Fully_Coupled_df = Fully_Coupled_df[Fully_Coupled_df['Cluster'] != False]

# Remove objective function (if in df)
Fully_Coupled_df['Reactions'] = Fully_Coupled_df['Coupled_Reactions'].apply(lambda rxns: [r for r in rxns if r != objective_id])

*Option 1*: "Full" Lumping including exchange reactions

In [24]:
# perform "full" lumping (incl. all reactions)

lumped_model, lumping_log = lump_reaction(consistent_generic_model, Fully_Coupled_df, verbose=False)

*Option 2*: Selective lumping

In [25]:
# VERSION 1: Remove rows where 'Exchange' (or 'Exchange ') appears in COBRA_Groups 

Fully_Coupled_df_v1 = Fully_Coupled_df[~Fully_Coupled_df['COBRA_Groups'].apply(lambda groups: any(g.strip() == 'Exchange' for g in groups))].copy()


# VERSION 2: Remove EX_ reactions from Coupled_Reactions and remove 'Exchange' (or 'Exchange ') from COBRA_Groups 

new_reactions = []
new_groups = []

for idx, row in Fully_Coupled_df.iterrows():
    # Remove reactions that start with 'EX_'
    filtered_rxns = [rxn for rxn in row['Coupled_Reactions'] if not rxn.startswith('EX_')]

    # Remove 'Exchange' or 'Exchange ' (trailing spaces)
    filtered_groups = [grp for grp in row['COBRA_Groups'] if grp.strip() != 'Exchange']

    # Keep only if at least 2 reactions remain
    if len(filtered_rxns) >= 2:
        new_reactions.append(filtered_rxns)
        new_groups.append(filtered_groups)

# Rebuild the filtered DataFrame
Fully_Coupled_df_v2 = pd.DataFrame({
    'Coupled_Reactions': new_reactions,
    'COBRA_Groups': new_groups
})

In [26]:
# perform lumping only for groups that are not at all connected to exchange reaction

lumped_model_v1, lumping_log_v1 = lump_reaction(consistent_generic_model, Fully_Coupled_df_v1, verbose=False, label_type="Group", Search_COBRA_groups=False)

In [27]:
# perform lumping only excl. exchange reactions 

lumped_model_v2, lumping_log_v2 = lump_reaction(consistent_generic_model, coupled_df=Fully_Coupled_df_v2, verbose=False, label_type="Group", Search_COBRA_groups=False)

In [28]:
total_length = Fully_Coupled_df_v2['Coupled_Reactions'].apply(len).sum()

**Step 3**: Validation 

In [29]:
# Get all pseudo-reaction IDs
pseudo_reactions = [rxn.id for rxn in lumped_model_v2.reactions if rxn.id.startswith("Pseudo_")]

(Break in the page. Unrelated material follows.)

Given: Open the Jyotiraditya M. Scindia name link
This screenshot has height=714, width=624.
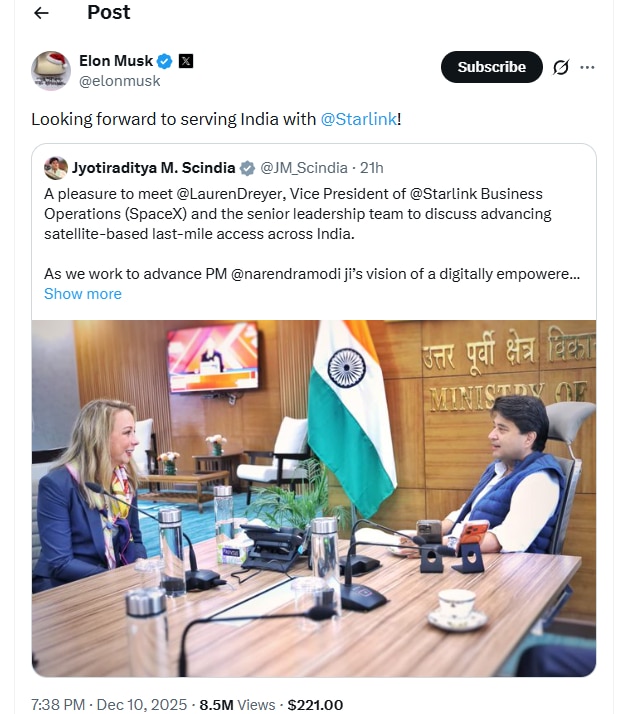Looking at the screenshot, I should [x=153, y=168].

# Use Flux Variability Analysis to test max possible flux
# fraction_of_optimum=0.0 tells FVA to ignore the model's objective and simply check whether each reaction can carry any flux under the current constraints.
fva_results = flux_variability_analysis(lumped_model_v2, reaction_list=pseudo_reactions, fraction_of_optimum=0.0) 

# Identify if any pseudoreactions are blocked (min=max=0)
fva_results['is_blocked'] = (fva_results['minimum'].abs() < 1e-6) & (fva_results['maximum'].abs() < 1e-6)

# Check if any reactions are blocked
if not fva_results['is_blocked'].any():
    print("✅ All pseudo-reactions validated — they can carry flux.")
else:
    print("❌ Some pseudo-reactions are blocked and cannot carry flux:")
    blocked = fva_results[fva_results['is_blocked']]
    print(blocked[['minimum', 'maximum']])

✅ All pseudo-reactions validated — they can carry flux.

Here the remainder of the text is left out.